* _DATA TO USE_
####################

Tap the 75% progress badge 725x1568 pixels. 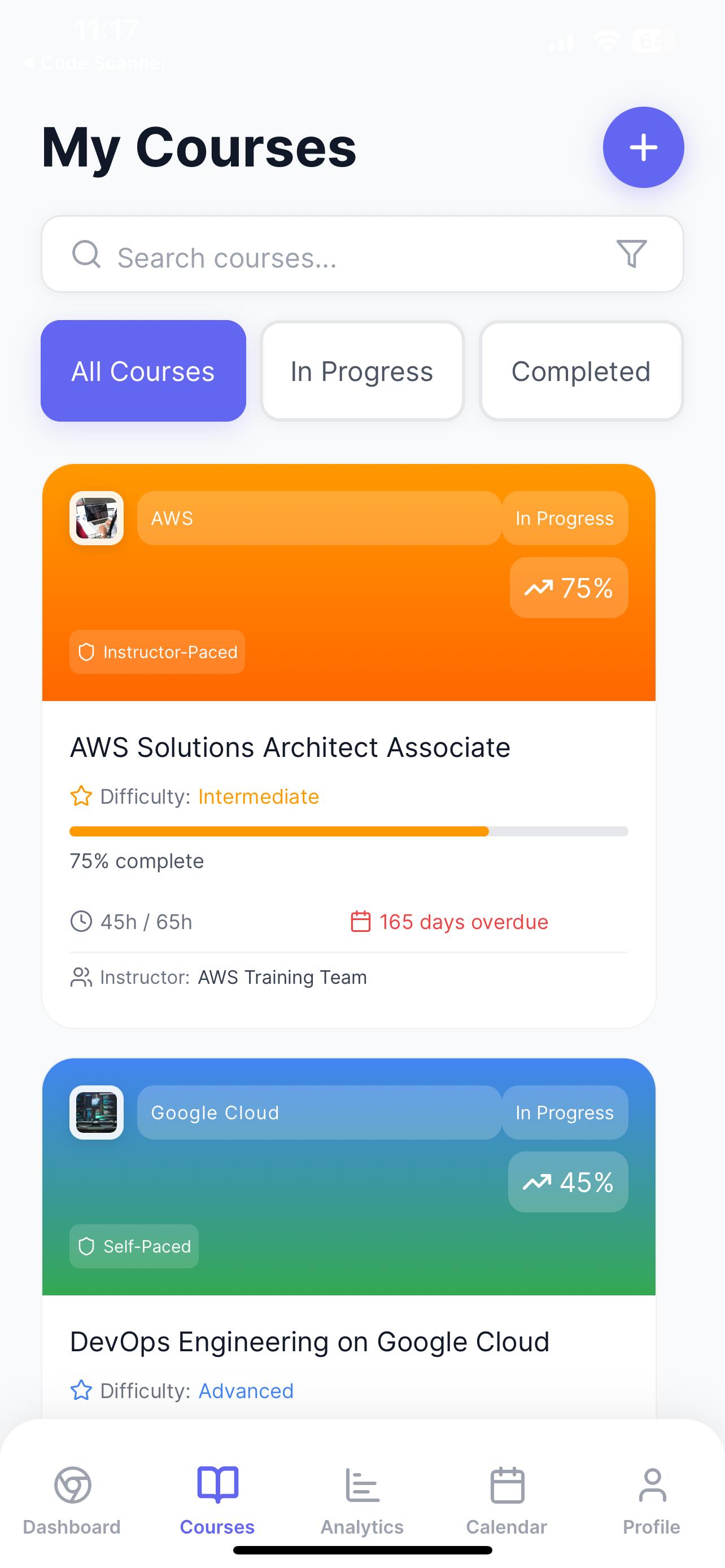click(x=569, y=588)
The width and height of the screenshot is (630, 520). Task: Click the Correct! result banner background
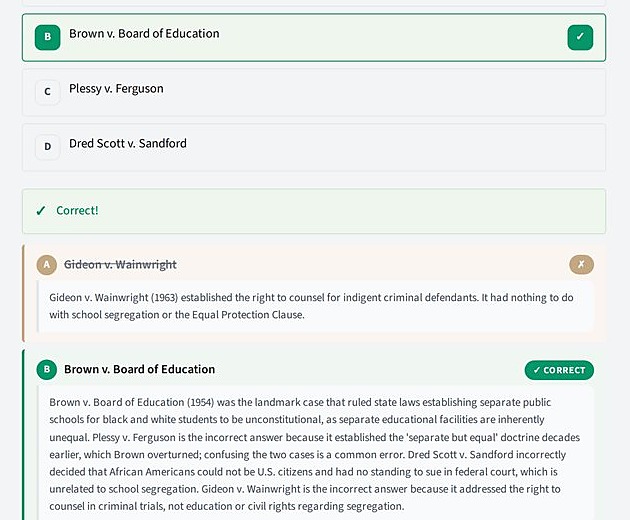tap(314, 211)
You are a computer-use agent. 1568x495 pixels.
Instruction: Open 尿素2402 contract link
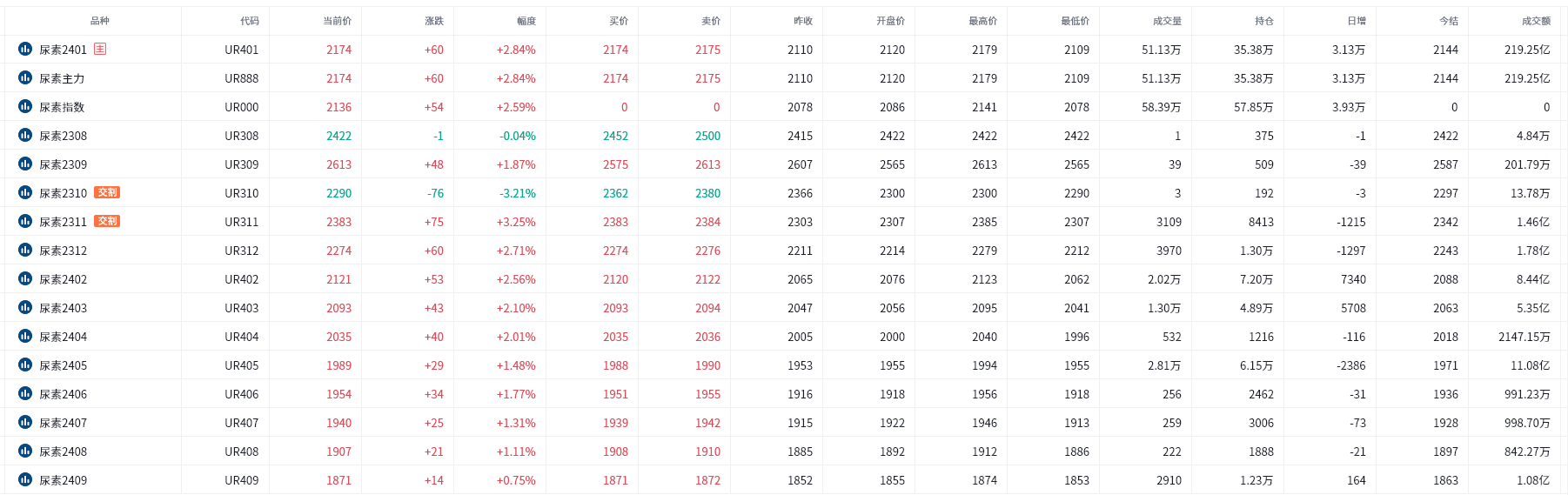click(63, 279)
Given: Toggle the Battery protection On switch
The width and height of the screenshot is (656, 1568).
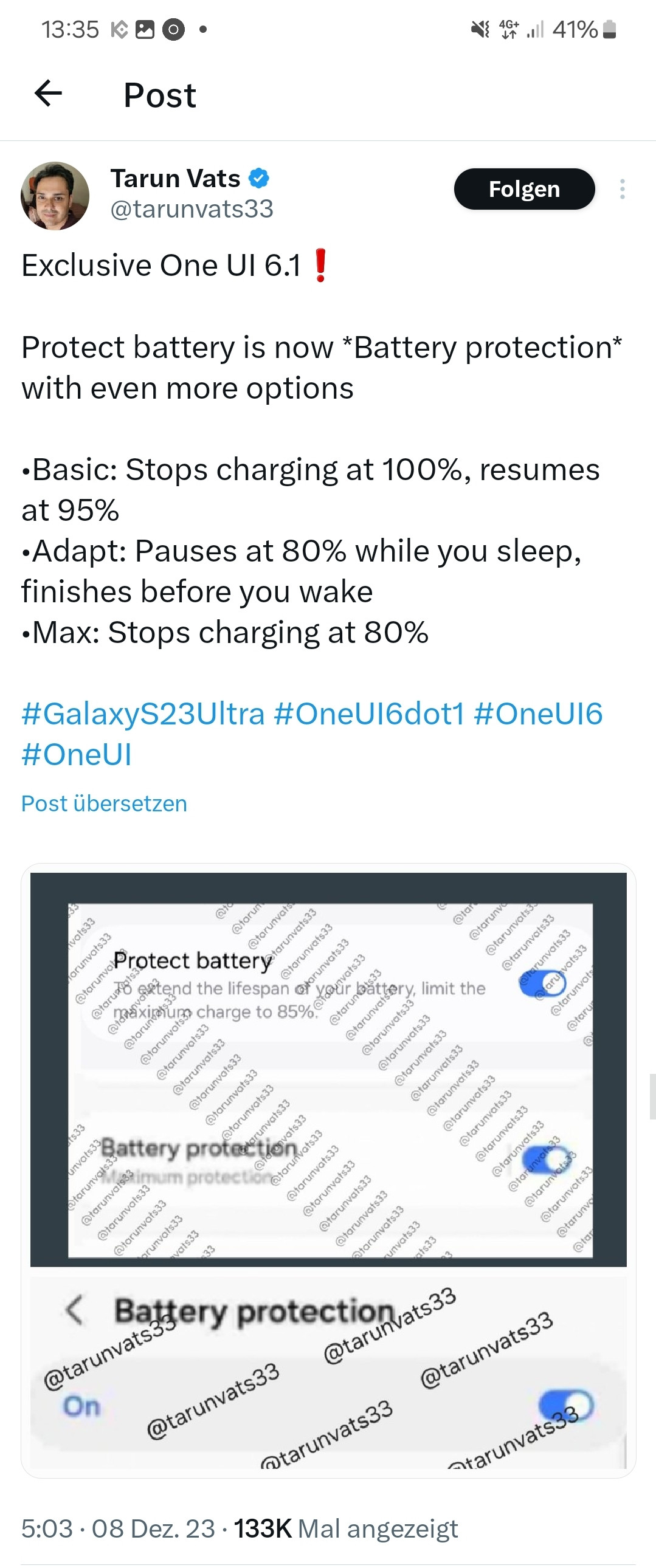Looking at the screenshot, I should click(x=566, y=1406).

####################

* _WHAT THIS TASK INVOLVES_
Recast the records as a numbered list, starting at the line that contains "Given: Toggle the" and continuing through the end of the records. Leave out blank lines and the pictures.

* _CORRECT RESULT_
1. Given: Toggle the Battery protection On switch
2. The width and height of the screenshot is (656, 1568).
3. Looking at the screenshot, I should click(x=566, y=1406).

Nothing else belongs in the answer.